In this moment it felt as if my world collapsed, which obviously it didn't because I am still alive. The moment up untill saying goodbye was kind of a blur, I simply didn't want to believe that he was really gone, but seeing him lie there on that operation table made my heart break all over again. I didn't even truly finished grieving Mickey or I had already lost my best buddy.
The house became quiet after they left and both me, my parents and Sascha sort of lost their home. Sascha didn't stop looking for Skunkie, she looked incredibly sad and also very lost, she really hung on Skunkie, he was just as much her best friend as he was mine. I miss hearing them around the house, I miss Mickey who would come to me and a bell would indicate her arrival, hereby the name Tinkerbell.
They were both so incredibly special in their own way and now 3 weeks after Mickey died and 2 for Skunk we have added a new member to the family. He is 7, his original name was "Mickey" and he is black and white, we did not see a better way to honour both Tinkerbell and Skunk. We renamed him and we now call him Dobby and while Skunkie and Mickey left an incredibly big hole in my heart Dobby manages to keep my mind of it for just a while.

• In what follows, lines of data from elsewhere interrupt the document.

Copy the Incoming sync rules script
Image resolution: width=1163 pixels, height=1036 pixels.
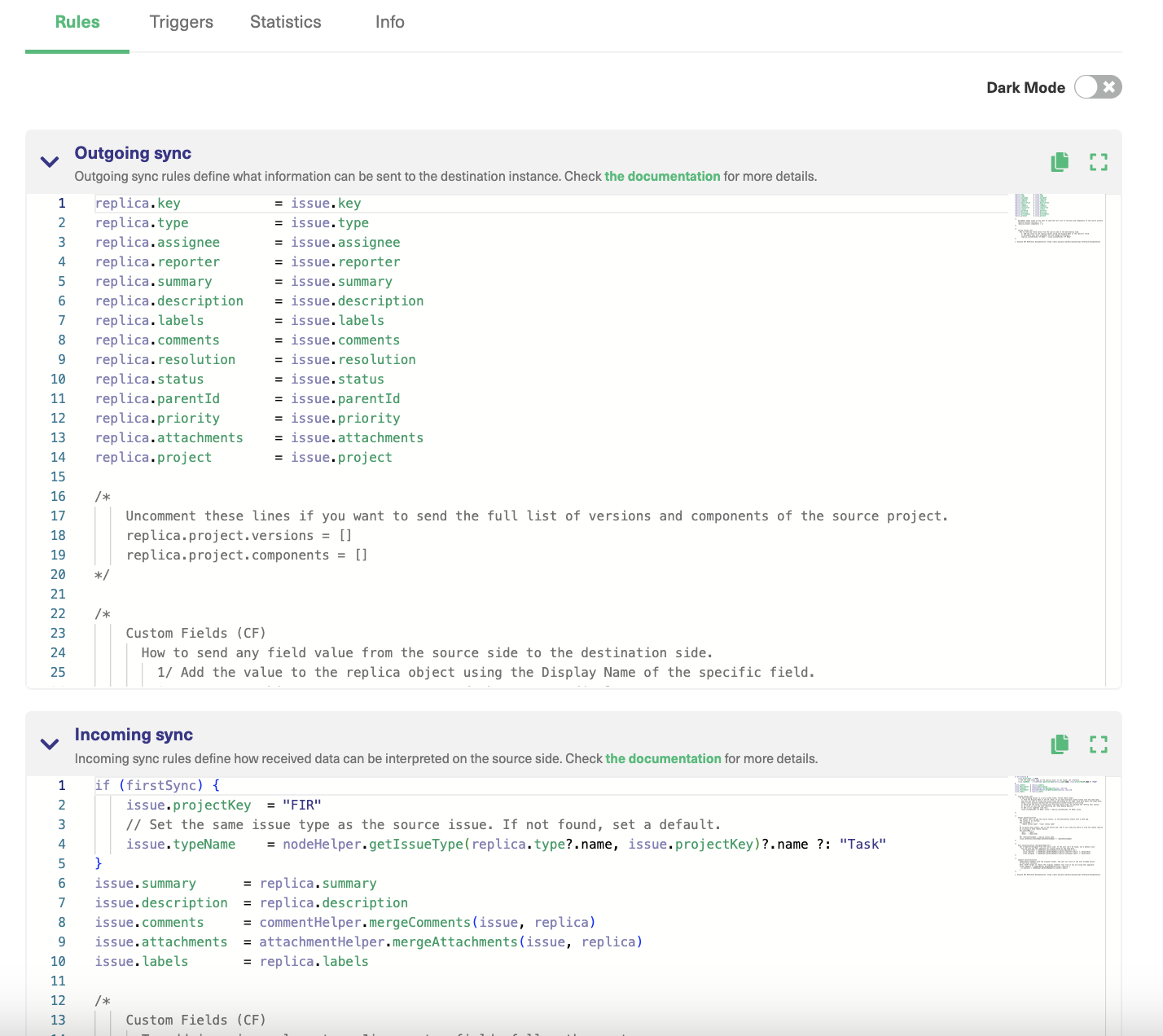pos(1059,744)
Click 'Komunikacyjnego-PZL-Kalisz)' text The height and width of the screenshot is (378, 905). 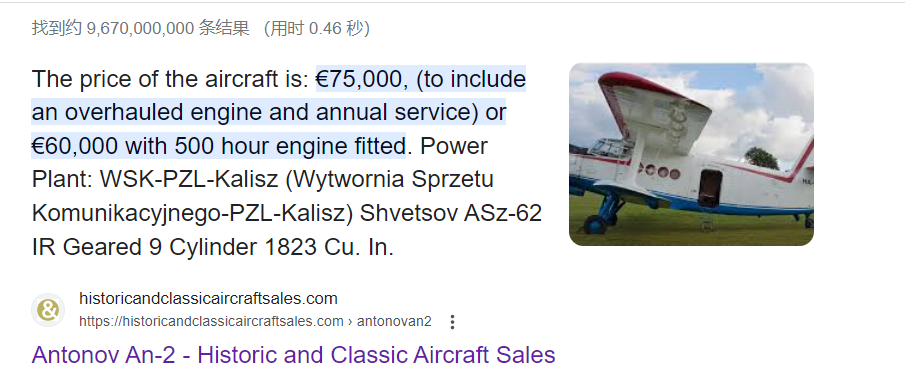click(x=192, y=214)
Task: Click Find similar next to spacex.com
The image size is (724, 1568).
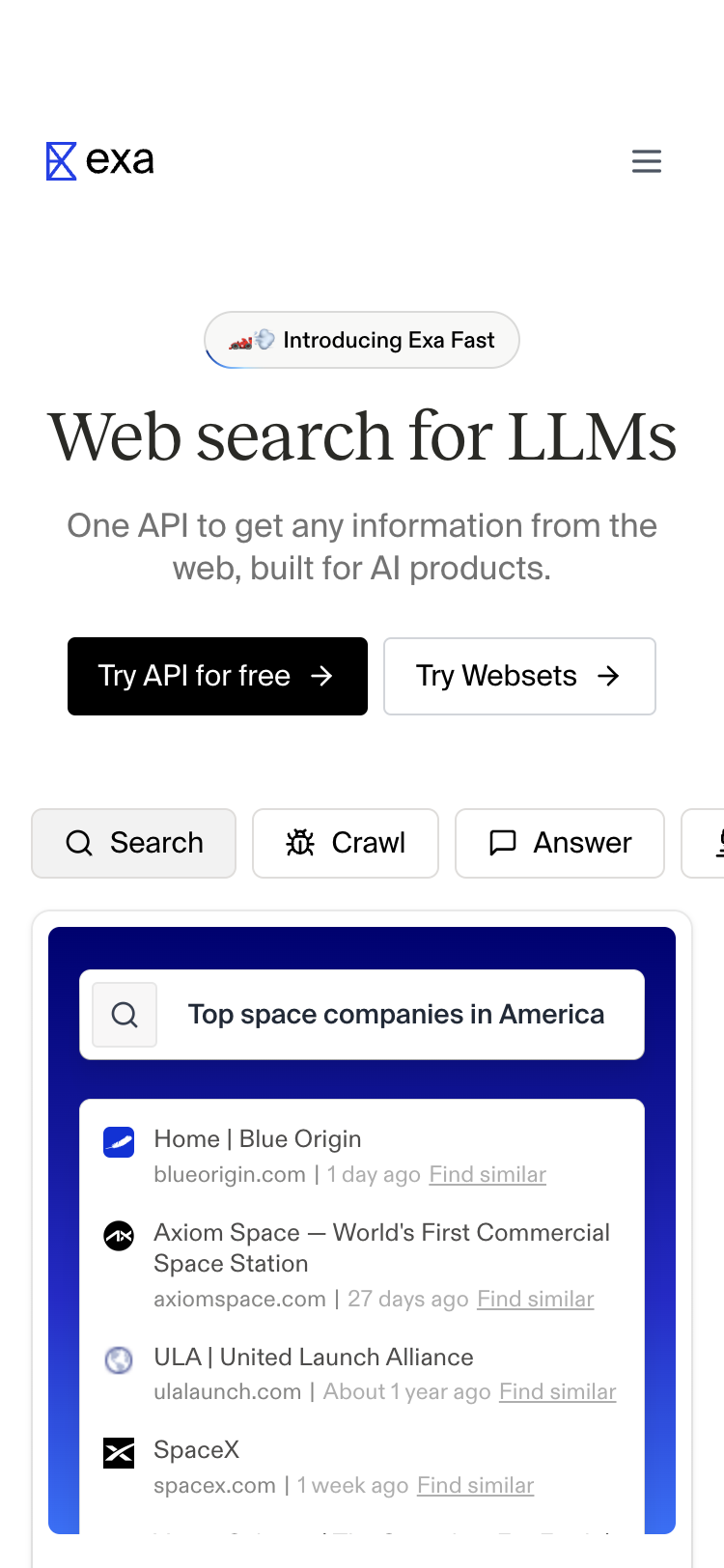Action: point(475,1486)
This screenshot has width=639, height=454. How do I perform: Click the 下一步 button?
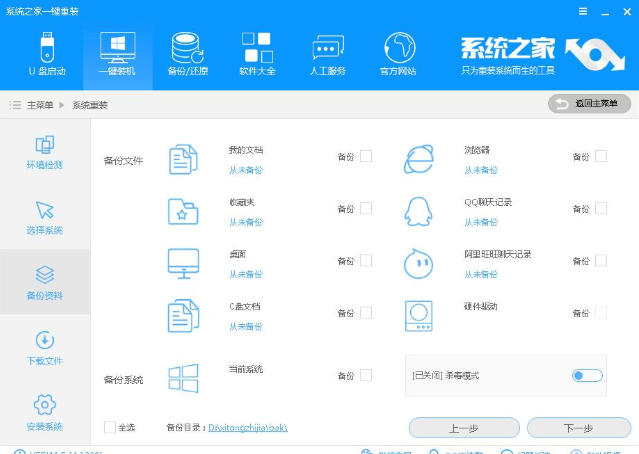578,428
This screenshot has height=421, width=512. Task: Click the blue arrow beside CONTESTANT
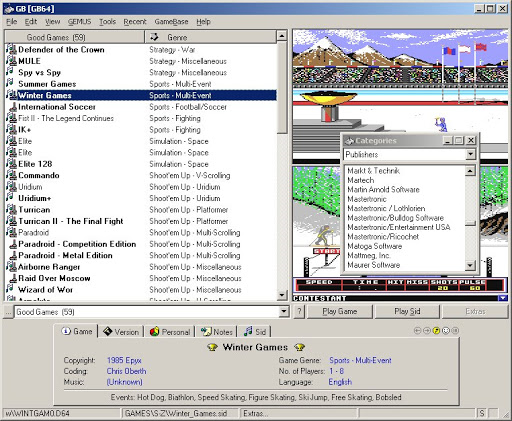pyautogui.click(x=503, y=298)
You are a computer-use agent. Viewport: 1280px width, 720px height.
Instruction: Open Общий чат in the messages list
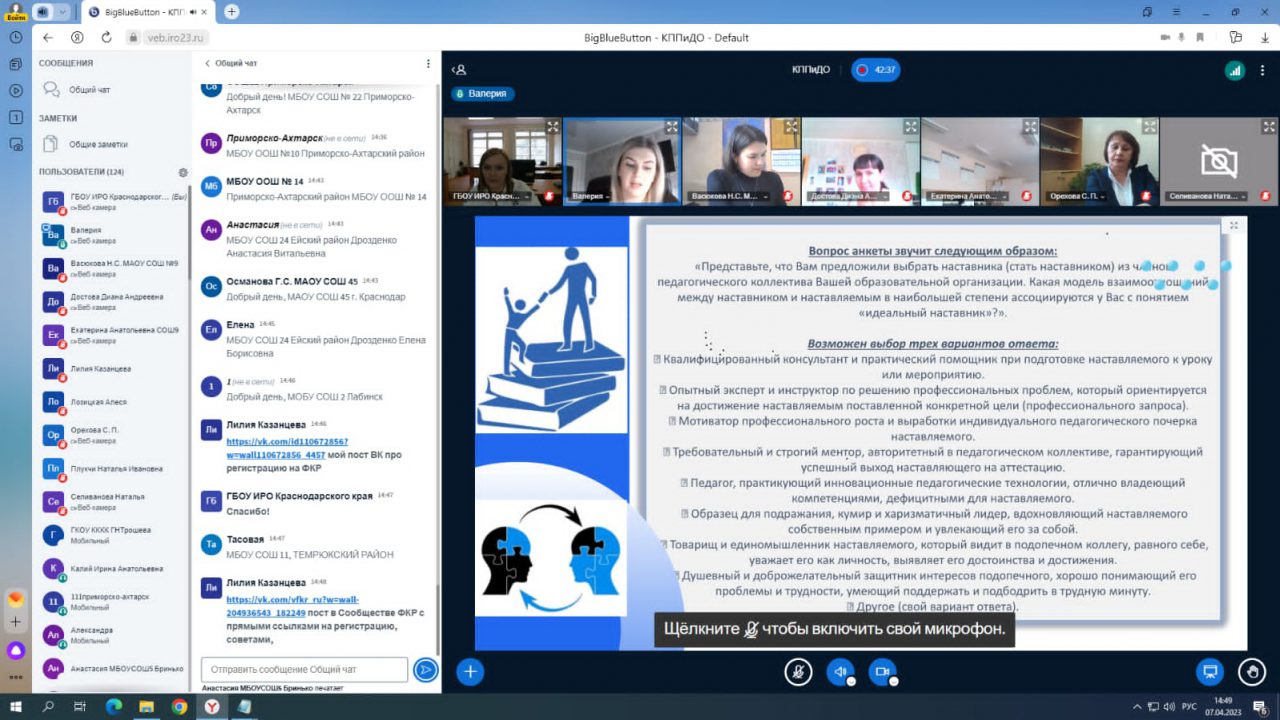[x=89, y=90]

In these past few weeks, I got to see what friends are for, I have had so much great support from all these wonderful people and they truly help to get my mind in a better place, whether I see them everyday or have never seen them before. By sharing my story I want to thank everyone for having my back but most of all I want to thank Skunkie and Mickey for all these beautiful years, I will never ever forget you two and you are so missed.
Yours Truly x.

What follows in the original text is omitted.